Covid-19 second wave taking fizz out of Coca Cola, PepsiCo biz: Crisil

Covid-19 second wave taking fizz out of Coca Cola, PepsiCo biz: Crisil

Despite some claw-back after an estimated decline by a fifth last fiscal, the revenue of India's non-alcoholic beverages industry will still be 10% short of the fiscal 2020 mark, Crisil said

  • May 21, 2021,
  • Updated May 21, 2021, 4:20 PM IST

Pepsi, Coca-Cola and other soft drink businesses are unlikely to bounce back to pre-pandemic levels in the current financial year with the second wave of the coronavirus infections in the country suppressing their revenue by 10% compared to 2019-20, according to a report by credit ratings agency Crisil released on Friday.

Despite some claw-back after an estimated decline by a fifth last fiscal, the revenue of India's non-alcoholic beverages industry will still be 10% short of the fiscal 2020 mark, the agency said.

It based its comment on an analysis of 13 Crisil-rated bottlers of Pepsi and Coca-Cola, which account for over 50% of the market.

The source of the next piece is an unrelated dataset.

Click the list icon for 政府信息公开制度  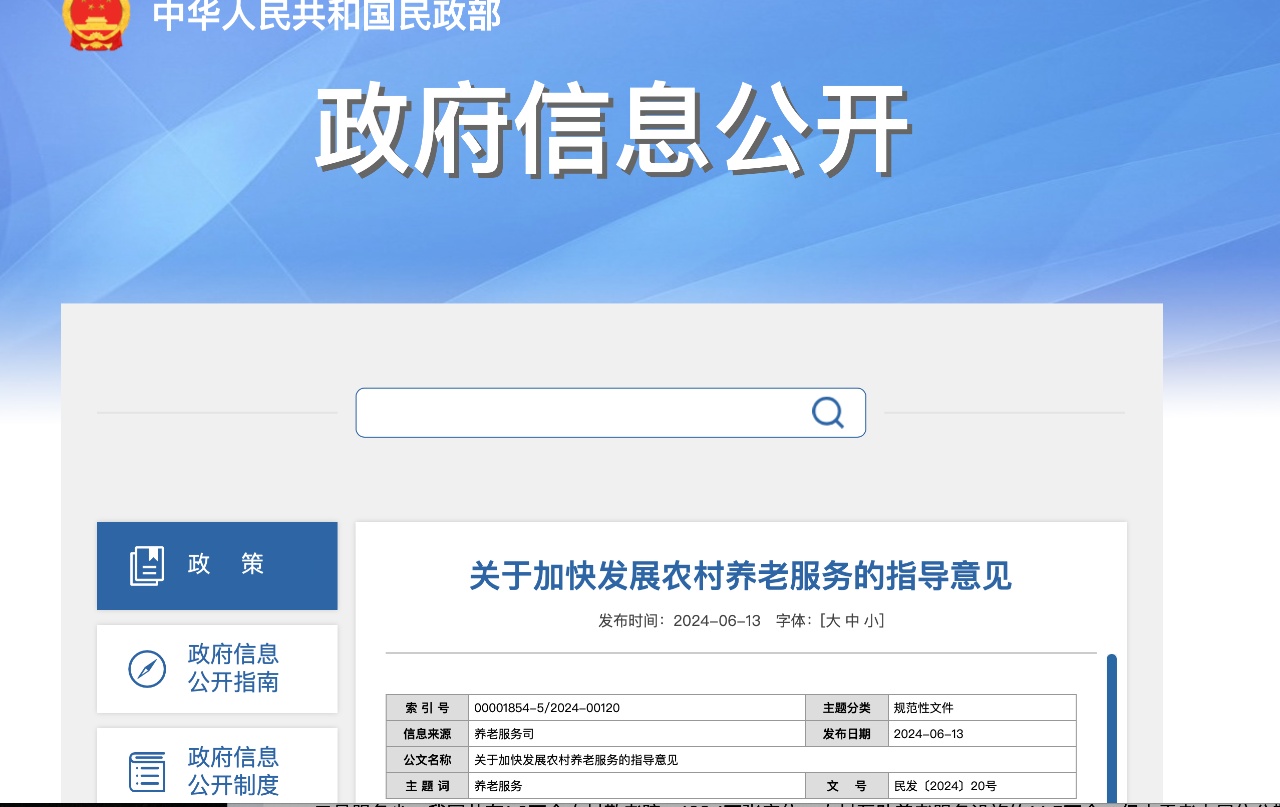[147, 772]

"Beverages sales volumes will be adversely impacted in the peak season once again due to localised lockdowns and restrictions on movement to contain the second wave of the pandemic. This will affect out-of-home consumption (hotels, restaurants and cafe segments, constituting 20-25% of overall sales) of beverages the most in the first quarter," said CRISIL Ratings director Nitesh Jain.

Though these restrictions are staggered across regions and are less stringent this time around, full-year revenue may still be 10% below pre-pandemic levels, he added.

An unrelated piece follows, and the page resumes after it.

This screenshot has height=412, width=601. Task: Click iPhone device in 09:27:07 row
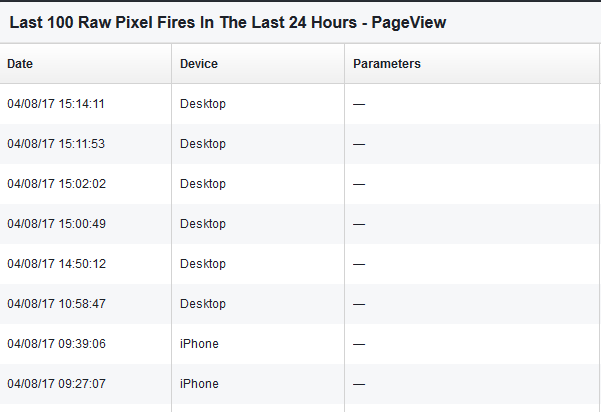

The report pointed out that a strict nationwide lockdown and subsequent restrictions over April-September last year severely affected peak season demand as summer months alone account for two-thirds of annual cola sales. "A redux looms now," it said.

Pepsi and Coca-Cola have a combined market share of over 80% in India's non-alcoholic beverages industry. The manufacturing operations are either owned by them or are done through third-party bottlers in different regions of the country.

Crisil Ratings said the businesses' operating profits may be more resilient, driven by continuation of cost-control measures and improving product mix. Demand for high-margin carbonated soft drinks (CSD), which forms two-thirds of the beverage portfolio of players, was impacted less during lockdowns compared with juices and bottled water. This is due to higher in-home consumption of CSD, driven by increasing access to refrigeration.

"Increased proportion of high-margin carbonated soft drinks and cost-cutting measures will restrict the decline in operating profit to only 7% compared with the pre-pandemic level," said CRISIL Ratings associate director Rohan Kulshrestha.

The analysis assumes decline in demand by a fifth in the first quarter of this financial year. Recovery is expected from the second quarter with the surge in number of cases and consequent lockdowns peaking in June, and the pace of vaccination also picking up. But a major part of peak season volumes would be lost by then, and any subsequent resurgence in infections especially in the rural segment - which was a saviour last fiscal - will be a monitorable, said the Crisil Ratings report.